Consumers entering age of cynicism with brands – Havas report

cynicism - haveas meaningful brands report 2021

In its 12th year, Havas’ landmark study of brand value, surveying over 395,000 people around the world, uncovers deepening cynicism, alongside a growing expectation gap in consumers’ relationships with brands and businesses. 

Cynicism and search for authenticity

It also reveals a significant long-term trend towards consumers desperately seeking authenticity – meaningful and sustainable action for the good of society and the planet – but feeling sorely let down by empty promises. 

For the first time, the survey maps its proprietary metrics to align with the United Nations’ Sustainable Development Goals, to help brands deliver transparency and tangibility for the future.

Since the bi-annual global survey began in 2009, brand meaningfulness has consistently declined. 

The 2021 study, which measures brand ‘meaning’ in functional, personal and collective terms, shows that 75% of brands could disappear overnight and most people wouldn’t care, or would easily find a replacement.

Growing lack of trust

But the 2021 survey, carried out in mid-2020 during the height of the pandemic, also shows a growing lack of trust in brands -– with 71% of people having little faith that they will deliver on their promises. 

What’s worse, only 34% of consumers think companies are transparent about their commitments and promises.

Brand trust, as measured in the Meaningful Brands study, is at an all-time low. Only 47% of brands are seen as trustworthy with trust metrics around the world in decline – only 39% of brands are trusted in North America, while only 24% are trusted in East Asia.

Mark Sinnock, Global Chief Strategy Officer, Havas Creative Group said: “This year’s report shows us that consumers have entered an ‘age of cynicism’. 

“They are surrounded by what they perceive as empty or broken promises – at all levels of our society – and we are starting to see the impact of this mistrust on brands. 

“Historically, companies have been looking after people’s functional and personal needs, but brands now face a bigger challenge. 

“The more claims they make to be delivering change at a collective, societal level and the more these promises are left unfulfilled, the wider the gap between what we expect and what we actually get, and the deeper the cynicism.”

Despite the growing cynicism, our expectations of brands are at an all-time high, creating a significant expectation gap. 

Some 73% of global respondents believe brands must act now for the good of society and the planet and 64% of people – an increase of 10 points since 2019 – have entered their own age of action, preferring to buy from companies with a reputation for purpose as well as profit. 

More than half (53%) of people will go even further, saying they are willing to pay more for a brand that takes a stand.

Which issues to authentically take a stand on is something the Meaningful Brands ‘collective’ benefits analysis begins to probe. 

Pandemic priority shift

Priorities shifted during the pandemic – with public health, the economy and politics at the front of consumers’ minds, and the environment close behind. 

Globally, consumers increasingly expect brands to strengthen this collective pillar, but it comes with a significant risk. 
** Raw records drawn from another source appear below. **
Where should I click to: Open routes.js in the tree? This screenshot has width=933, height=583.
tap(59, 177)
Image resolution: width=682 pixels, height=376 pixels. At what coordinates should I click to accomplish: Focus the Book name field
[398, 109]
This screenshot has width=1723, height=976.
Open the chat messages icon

Making promises that you don’t tangibly deliver can lead to a trust deficit and accusations of a new form of ‘CSR washing’ – effecting reputation to a level that it can be hard to recover from.
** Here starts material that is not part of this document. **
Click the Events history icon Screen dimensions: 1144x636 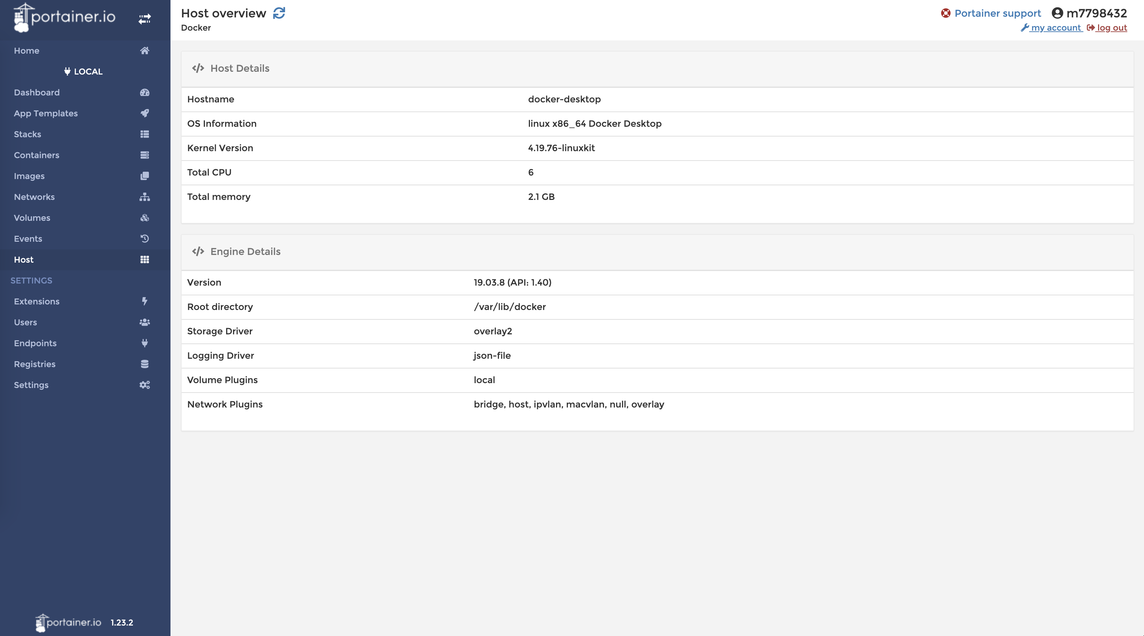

Greg James, Global Chief Strategy Officer, Havas Media Group said: “With less than half of brands seen as trustworthy, this report should act as a wake-up call. 

“It’s no longer enough to show up on one metric. Delivering the biggest difference to the lives of customers at all levels – functionally, personally and collectively – needs to be at the top of every brand’s agenda. 

“Our job is to help our clients understand where they can have the greatest impact and help them show up authentically with the right content, in the right context.”